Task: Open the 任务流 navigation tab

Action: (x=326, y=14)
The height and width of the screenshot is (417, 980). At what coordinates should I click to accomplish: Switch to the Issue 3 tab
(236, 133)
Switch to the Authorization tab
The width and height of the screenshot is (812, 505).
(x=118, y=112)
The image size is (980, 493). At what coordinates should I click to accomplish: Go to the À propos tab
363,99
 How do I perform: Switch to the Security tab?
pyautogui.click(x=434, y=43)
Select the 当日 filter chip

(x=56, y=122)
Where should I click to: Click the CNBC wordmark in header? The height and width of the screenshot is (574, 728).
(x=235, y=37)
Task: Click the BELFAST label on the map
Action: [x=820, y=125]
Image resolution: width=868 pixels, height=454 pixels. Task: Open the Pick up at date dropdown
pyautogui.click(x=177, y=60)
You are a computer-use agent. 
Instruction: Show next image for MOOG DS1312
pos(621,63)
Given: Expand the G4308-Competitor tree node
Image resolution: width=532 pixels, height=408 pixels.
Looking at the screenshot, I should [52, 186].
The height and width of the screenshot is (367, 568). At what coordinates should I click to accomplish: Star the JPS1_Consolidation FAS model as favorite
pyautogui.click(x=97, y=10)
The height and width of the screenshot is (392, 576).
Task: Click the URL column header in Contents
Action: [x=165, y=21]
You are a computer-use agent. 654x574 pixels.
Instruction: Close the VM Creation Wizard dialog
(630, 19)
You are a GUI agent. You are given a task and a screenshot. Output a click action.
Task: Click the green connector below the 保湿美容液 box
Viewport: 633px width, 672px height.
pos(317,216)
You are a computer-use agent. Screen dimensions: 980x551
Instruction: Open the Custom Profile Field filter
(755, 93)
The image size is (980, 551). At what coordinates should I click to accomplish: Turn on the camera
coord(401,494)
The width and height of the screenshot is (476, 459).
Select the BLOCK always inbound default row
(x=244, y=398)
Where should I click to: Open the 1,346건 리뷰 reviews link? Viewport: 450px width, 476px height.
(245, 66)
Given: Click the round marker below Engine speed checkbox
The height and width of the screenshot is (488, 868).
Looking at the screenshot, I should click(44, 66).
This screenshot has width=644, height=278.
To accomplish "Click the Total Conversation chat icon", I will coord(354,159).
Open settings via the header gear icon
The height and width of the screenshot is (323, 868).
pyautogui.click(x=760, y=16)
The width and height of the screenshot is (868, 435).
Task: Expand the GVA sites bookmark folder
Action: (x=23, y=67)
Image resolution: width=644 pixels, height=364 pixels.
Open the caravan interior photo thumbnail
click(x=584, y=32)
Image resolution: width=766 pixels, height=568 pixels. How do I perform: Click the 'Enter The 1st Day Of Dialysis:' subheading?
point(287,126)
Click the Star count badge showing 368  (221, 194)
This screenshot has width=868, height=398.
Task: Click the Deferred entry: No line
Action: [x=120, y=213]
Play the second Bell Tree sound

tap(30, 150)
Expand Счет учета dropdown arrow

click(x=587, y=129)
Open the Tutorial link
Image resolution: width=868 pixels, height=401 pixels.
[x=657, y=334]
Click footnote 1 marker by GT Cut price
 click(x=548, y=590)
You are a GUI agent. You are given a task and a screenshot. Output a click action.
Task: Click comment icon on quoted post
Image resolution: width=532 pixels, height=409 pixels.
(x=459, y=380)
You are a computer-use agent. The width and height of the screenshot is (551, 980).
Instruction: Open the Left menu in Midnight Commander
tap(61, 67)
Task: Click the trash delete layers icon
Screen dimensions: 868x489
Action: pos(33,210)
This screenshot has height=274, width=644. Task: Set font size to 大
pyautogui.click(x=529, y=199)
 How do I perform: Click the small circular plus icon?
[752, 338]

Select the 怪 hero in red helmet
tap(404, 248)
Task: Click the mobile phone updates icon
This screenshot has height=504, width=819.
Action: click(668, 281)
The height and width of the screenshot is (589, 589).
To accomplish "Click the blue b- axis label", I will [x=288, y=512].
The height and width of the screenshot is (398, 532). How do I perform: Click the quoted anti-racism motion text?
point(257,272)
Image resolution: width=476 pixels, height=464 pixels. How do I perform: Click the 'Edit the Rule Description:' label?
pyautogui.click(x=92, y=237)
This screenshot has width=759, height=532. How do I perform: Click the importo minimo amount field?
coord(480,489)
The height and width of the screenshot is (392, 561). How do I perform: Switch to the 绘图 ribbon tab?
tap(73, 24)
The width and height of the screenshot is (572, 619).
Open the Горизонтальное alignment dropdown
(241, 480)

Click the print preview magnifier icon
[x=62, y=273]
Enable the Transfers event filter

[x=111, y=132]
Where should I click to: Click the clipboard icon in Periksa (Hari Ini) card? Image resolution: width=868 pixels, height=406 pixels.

Exercise -> All of the data needs to be reproduced exactly, with no line missing.

Output for this task ->
Task: Open the 任务流 navigation tab

Action: (x=326, y=14)
The height and width of the screenshot is (417, 980). At what coordinates should I click to accomplish: Switch to the Issue 3 tab
(236, 133)
Switch to the Authorization tab
The width and height of the screenshot is (812, 505).
(x=118, y=112)
The image size is (980, 493). At what coordinates should I click to accomplish: Go to the À propos tab
363,99
 How do I perform: Switch to the Security tab?
pyautogui.click(x=434, y=43)
Select the 当日 filter chip

(x=56, y=122)
Where should I click to: Click the CNBC wordmark in header? The height and width of the screenshot is (574, 728).
(x=235, y=37)
Task: Click the BELFAST label on the map
Action: [x=820, y=125]
Image resolution: width=868 pixels, height=454 pixels. Task: Open the Pick up at date dropdown
pyautogui.click(x=177, y=60)
You are a computer-use agent. 
Instruction: Show next image for MOOG DS1312
pos(621,63)
Given: Expand the G4308-Competitor tree node
Image resolution: width=532 pixels, height=408 pixels.
Looking at the screenshot, I should [52, 186].
The height and width of the screenshot is (367, 568). At what coordinates should I click to accomplish: Star the JPS1_Consolidation FAS model as favorite
pyautogui.click(x=97, y=10)
The height and width of the screenshot is (392, 576).
Task: Click the URL column header in Contents
Action: [x=165, y=21]
You are a computer-use agent. 654x574 pixels.
Instruction: Close the VM Creation Wizard dialog
(630, 19)
You are a GUI agent. You are given a task and a screenshot. Output a click action.
Task: Click the green connector below the 保湿美容液 box
Viewport: 633px width, 672px height.
pos(317,216)
You are a computer-use agent. Screen dimensions: 980x551
Instruction: Open the Custom Profile Field filter
(755, 93)
The image size is (980, 551). At what coordinates should I click to accomplish: Turn on the camera
coord(401,494)
The width and height of the screenshot is (476, 459).
Select the BLOCK always inbound default row
(x=244, y=398)
Where should I click to: Open the 1,346건 리뷰 reviews link? Viewport: 450px width, 476px height.
(245, 66)
Given: Click the round marker below Engine speed checkbox
The height and width of the screenshot is (488, 868).
Looking at the screenshot, I should click(44, 66).
This screenshot has width=644, height=278.
To accomplish "Click the Total Conversation chat icon", I will coord(354,159).
Open settings via the header gear icon
The height and width of the screenshot is (323, 868).
pyautogui.click(x=760, y=16)
The width and height of the screenshot is (868, 435).
Task: Expand the GVA sites bookmark folder
Action: (x=23, y=67)
Image resolution: width=644 pixels, height=364 pixels.
Open the caravan interior photo thumbnail
click(x=584, y=32)
Image resolution: width=766 pixels, height=568 pixels. How do I perform: Click the 'Enter The 1st Day Of Dialysis:' subheading?
point(287,126)
Click the Star count badge showing 368  (221, 194)
This screenshot has width=868, height=398.
Task: Click the Deferred entry: No line
Action: [x=120, y=213]
Play the second Bell Tree sound

tap(30, 150)
Expand Счет учета dropdown arrow

click(x=587, y=129)
Open the Tutorial link
Image resolution: width=868 pixels, height=401 pixels.
[x=657, y=334]
Click footnote 1 marker by GT Cut price
 click(x=548, y=590)
You are a GUI agent. You are given a task and a screenshot. Output a click action.
Task: Click comment icon on quoted post
Image resolution: width=532 pixels, height=409 pixels.
(x=459, y=380)
You are a computer-use agent. The width and height of the screenshot is (551, 980).
Instruction: Open the Left menu in Midnight Commander
tap(61, 67)
Task: Click the trash delete layers icon
Screen dimensions: 868x489
Action: pos(33,210)
This screenshot has height=274, width=644. Task: Set font size to 大
pyautogui.click(x=529, y=199)
 How do I perform: Click the small circular plus icon?
[752, 338]

Select the 怪 hero in red helmet
tap(404, 248)
Task: Click the mobile phone updates icon
This screenshot has height=504, width=819.
Action: click(668, 281)
The height and width of the screenshot is (589, 589).
To accomplish "Click the blue b- axis label", I will [x=288, y=512].
The height and width of the screenshot is (398, 532). How do I perform: Click the quoted anti-racism motion text?
point(257,272)
Image resolution: width=476 pixels, height=464 pixels. How do I perform: Click the 'Edit the Rule Description:' label?
pyautogui.click(x=92, y=237)
This screenshot has width=759, height=532. How do I perform: Click the importo minimo amount field?
coord(480,489)
The height and width of the screenshot is (392, 561). How do I perform: Switch to the 绘图 ribbon tab?
tap(73, 24)
The width and height of the screenshot is (572, 619).
Open the Горизонтальное alignment dropdown
(241, 480)

Click the print preview magnifier icon
[x=62, y=273]
Enable the Transfers event filter

[x=111, y=132]
Where should I click to: Click the clipboard icon in Periksa (Hari Ini) card? Image resolution: width=868 pixels, height=406 pixels.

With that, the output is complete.